Risklere rağmen sorumluluk alacak aydınların çözüm ile ilgili gerçekçi veriler üretmesi için mevcut parti ve örgütlerden bağımsız çalışması gerek, zira her parti ve örgüt ütopyaları uğruna millileşme ve direnme potansiyelimizi törpüleyerek mevcut statükoyu bugüne kadar taşıyarak sorunu kronikleştirmiştir.
Bu nedenle, Kürd  aydınlarının inisiyatif yüklenmesi zorunluluk arz ediyor, bu sorumluluğu taşıyan Kürd elitlerinin girişime katkı sunmaları siyasetin dezenformasyonla yönlendirdiği toplumsal zihni kirden kurtaracak ve siyasette belirleyici olan halk inisiyatifi hakim kılınarak gerçek bir demokrasi ve gerçekçi bir çözüm –ancak- bu girişimle mümkün kılınacaktır.
Demokrasilerde iktidarın efendisi halk ise, bunun yolunu açan da elbette aydınlardır. Çünkü aydınlar halkı bilgilendirmek ve yönlendirmek için düşün ve yazım alanında hizmet vererek en etkin muhalefet ve idarenin gerçekleşmesine ön ayak olurlar.
Aydın sorumluluğu:
Zor bir görevdir,  zira yeri gelince tek başına saldırı ve risklere karşı ayakta durabilmeyi de başarmak gerek.
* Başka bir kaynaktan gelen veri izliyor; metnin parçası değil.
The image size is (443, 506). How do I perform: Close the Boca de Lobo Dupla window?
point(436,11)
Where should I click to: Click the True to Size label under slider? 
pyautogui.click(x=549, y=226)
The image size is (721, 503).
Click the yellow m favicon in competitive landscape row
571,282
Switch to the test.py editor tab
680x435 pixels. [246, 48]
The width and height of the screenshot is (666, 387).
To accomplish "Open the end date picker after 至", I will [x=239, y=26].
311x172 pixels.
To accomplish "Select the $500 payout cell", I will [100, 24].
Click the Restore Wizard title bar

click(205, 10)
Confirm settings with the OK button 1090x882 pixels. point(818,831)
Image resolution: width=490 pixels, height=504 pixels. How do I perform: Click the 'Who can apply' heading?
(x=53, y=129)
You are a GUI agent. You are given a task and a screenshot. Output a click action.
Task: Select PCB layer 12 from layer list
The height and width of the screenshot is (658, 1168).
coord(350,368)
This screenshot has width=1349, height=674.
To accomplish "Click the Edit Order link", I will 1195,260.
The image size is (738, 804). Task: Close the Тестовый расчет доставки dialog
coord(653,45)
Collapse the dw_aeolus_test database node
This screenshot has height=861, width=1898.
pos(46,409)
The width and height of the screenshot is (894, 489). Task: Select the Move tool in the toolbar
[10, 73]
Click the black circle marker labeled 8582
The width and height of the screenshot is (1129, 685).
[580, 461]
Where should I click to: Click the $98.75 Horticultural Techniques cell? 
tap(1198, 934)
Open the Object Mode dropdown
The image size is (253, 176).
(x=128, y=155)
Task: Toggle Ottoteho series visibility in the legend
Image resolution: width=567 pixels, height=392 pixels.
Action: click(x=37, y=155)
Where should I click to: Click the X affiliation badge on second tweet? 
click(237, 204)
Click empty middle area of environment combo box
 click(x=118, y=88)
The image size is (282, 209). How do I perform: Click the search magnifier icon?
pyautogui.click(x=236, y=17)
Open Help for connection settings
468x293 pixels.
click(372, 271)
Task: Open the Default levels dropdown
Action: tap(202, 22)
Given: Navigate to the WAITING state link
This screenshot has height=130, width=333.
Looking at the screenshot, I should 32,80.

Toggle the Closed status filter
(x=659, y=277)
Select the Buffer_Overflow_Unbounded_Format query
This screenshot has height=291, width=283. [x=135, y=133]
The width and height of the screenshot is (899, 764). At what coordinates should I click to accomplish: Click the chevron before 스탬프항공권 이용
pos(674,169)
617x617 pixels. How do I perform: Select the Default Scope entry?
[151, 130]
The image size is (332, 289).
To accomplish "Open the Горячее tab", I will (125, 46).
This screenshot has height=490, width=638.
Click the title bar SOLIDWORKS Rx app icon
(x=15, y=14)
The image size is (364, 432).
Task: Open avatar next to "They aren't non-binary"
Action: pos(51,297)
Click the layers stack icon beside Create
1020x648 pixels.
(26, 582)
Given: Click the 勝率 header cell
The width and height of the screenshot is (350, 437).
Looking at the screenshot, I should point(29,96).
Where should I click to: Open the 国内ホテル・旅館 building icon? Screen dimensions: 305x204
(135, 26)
Kendine yönelik kaygılardan çok toplum için kaygı duyan,  tanık olduğu sorunları umursayan, önemseyen ve yaşamın her alanında sorunlara çözümler üreten kişi olmak özveri ve cesaret ister. Bu nedenle de zordur. Sadece cesaret değil,  yaşadığı sorunlara analitik düşünceyle çözümler üreterek toplumu doğru bilgilendirmekle beraber kültürün geliştirilmesi, korunması ve gelecek kuşaklara aktarılmasında da aktarıcı rol üstlenebilecek birikim, donanım ve yetiye sahip olmak gerek. Bu kriterlere sahip biri, misyonu gereği toplumda ileriye yönelik değişim ve dönüşüme alan yaratır, bu sebeptendir ki aydın kişi kendisinin efendisidir, egemen otorite ve mahalle baskısının etkisinde kalmadan ve sorumluluğuna yönelik tepkileri kişiselleştirmeden,  başkalarının kendisiyle ilgili ne düşündüğü ve söylediğinden çok toplumsal sorunlar konusunda ne düşünülmesi gerektiğini dikkate alır…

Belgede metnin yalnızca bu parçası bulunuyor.